WHAT YOU NEED TO DO: Below are lines of data; restate word for word those running from the line containing "Click the Running Audit Modules progress bar" to the line containing "Toggle the 曲率", inclusive, and no others.

Stored records
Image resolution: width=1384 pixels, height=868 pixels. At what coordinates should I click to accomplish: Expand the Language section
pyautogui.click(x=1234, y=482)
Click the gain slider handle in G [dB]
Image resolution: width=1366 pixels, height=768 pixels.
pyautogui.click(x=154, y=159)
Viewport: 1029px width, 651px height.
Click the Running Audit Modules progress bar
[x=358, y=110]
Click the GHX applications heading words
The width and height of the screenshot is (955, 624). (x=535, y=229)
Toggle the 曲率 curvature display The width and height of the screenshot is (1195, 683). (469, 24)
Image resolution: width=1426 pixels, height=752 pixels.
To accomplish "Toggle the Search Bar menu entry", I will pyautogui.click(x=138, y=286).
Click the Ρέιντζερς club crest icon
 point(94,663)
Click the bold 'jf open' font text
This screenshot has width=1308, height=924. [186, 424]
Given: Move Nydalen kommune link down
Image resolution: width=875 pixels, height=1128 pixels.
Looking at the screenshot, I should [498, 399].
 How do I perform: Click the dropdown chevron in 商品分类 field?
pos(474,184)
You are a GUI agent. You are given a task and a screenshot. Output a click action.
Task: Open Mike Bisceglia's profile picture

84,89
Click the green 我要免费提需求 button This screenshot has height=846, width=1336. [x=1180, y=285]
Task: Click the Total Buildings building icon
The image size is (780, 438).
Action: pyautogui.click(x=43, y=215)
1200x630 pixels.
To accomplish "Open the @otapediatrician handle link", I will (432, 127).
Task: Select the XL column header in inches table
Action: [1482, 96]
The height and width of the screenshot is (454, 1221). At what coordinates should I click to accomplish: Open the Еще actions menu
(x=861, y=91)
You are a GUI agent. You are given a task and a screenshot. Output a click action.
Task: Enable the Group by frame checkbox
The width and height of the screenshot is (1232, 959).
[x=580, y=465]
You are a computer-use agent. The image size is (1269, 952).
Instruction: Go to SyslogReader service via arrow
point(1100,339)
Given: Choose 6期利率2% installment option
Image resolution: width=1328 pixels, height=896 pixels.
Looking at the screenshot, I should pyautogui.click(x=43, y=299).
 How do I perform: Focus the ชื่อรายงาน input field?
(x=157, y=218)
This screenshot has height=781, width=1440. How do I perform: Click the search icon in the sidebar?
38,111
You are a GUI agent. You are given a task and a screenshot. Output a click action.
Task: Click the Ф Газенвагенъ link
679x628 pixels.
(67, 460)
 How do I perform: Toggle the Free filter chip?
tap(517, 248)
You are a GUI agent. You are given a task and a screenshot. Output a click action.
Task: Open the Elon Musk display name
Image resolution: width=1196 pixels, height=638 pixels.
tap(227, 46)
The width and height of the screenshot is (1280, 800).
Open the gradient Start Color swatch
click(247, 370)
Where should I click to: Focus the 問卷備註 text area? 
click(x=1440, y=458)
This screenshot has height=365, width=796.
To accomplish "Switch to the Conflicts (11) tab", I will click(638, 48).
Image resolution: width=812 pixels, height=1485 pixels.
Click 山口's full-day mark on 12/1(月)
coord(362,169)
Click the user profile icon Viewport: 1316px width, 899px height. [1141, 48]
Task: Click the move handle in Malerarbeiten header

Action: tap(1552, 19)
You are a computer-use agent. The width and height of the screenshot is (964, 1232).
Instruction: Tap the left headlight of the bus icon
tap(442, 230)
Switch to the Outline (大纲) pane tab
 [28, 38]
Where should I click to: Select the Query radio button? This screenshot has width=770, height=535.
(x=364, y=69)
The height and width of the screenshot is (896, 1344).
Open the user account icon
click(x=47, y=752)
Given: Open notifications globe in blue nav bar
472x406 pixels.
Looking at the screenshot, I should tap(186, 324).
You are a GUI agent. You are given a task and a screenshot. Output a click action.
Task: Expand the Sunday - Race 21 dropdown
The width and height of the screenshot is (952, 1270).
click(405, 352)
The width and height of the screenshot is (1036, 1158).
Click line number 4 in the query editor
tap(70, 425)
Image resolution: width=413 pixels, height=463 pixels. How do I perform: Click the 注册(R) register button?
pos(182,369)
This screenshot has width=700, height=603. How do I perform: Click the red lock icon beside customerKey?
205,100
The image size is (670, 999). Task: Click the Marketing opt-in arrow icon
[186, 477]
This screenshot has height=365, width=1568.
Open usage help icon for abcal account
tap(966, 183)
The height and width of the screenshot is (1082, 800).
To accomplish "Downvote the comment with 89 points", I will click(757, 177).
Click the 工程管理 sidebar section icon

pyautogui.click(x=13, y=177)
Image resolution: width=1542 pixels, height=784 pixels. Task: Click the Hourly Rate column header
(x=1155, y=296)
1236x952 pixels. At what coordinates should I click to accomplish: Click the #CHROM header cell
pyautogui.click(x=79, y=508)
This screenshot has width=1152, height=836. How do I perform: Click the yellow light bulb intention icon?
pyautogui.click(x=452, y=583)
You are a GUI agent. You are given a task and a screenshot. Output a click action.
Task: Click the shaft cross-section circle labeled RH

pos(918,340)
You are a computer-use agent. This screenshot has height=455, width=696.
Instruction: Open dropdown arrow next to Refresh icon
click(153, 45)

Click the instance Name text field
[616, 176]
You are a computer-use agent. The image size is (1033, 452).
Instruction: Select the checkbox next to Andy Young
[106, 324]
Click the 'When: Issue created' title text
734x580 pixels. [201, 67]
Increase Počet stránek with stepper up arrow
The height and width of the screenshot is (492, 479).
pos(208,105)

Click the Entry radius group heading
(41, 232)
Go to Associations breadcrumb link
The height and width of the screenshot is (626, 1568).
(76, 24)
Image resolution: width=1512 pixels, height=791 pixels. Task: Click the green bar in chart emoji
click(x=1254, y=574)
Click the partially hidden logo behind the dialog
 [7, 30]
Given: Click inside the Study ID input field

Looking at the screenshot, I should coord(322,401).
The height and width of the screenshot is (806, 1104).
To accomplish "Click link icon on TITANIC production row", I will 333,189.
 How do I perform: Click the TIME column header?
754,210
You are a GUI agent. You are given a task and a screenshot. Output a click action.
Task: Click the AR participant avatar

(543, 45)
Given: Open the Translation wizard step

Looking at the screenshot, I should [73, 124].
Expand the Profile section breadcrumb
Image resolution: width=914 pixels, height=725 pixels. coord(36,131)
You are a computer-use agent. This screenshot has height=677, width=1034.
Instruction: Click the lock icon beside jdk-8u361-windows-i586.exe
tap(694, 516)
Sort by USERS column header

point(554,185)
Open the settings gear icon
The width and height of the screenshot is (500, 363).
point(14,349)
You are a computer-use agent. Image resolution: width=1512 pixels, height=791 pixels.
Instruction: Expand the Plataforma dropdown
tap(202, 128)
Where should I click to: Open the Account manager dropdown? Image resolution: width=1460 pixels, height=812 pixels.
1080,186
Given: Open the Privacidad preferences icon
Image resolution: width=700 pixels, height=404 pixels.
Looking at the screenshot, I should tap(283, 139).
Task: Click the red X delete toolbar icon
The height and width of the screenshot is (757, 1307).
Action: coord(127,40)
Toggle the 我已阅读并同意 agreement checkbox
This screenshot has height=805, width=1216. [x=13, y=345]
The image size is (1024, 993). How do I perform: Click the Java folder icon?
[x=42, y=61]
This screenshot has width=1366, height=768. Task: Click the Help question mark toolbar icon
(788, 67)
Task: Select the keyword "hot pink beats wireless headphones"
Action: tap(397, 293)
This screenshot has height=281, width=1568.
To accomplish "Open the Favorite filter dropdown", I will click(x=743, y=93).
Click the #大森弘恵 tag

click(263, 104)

ANSWER SPACE:
Click the Running Audit Modules progress bar
[x=358, y=110]
Click the GHX applications heading words
The width and height of the screenshot is (955, 624). (x=535, y=229)
Toggle the 曲率 curvature display The width and height of the screenshot is (1195, 683). (469, 24)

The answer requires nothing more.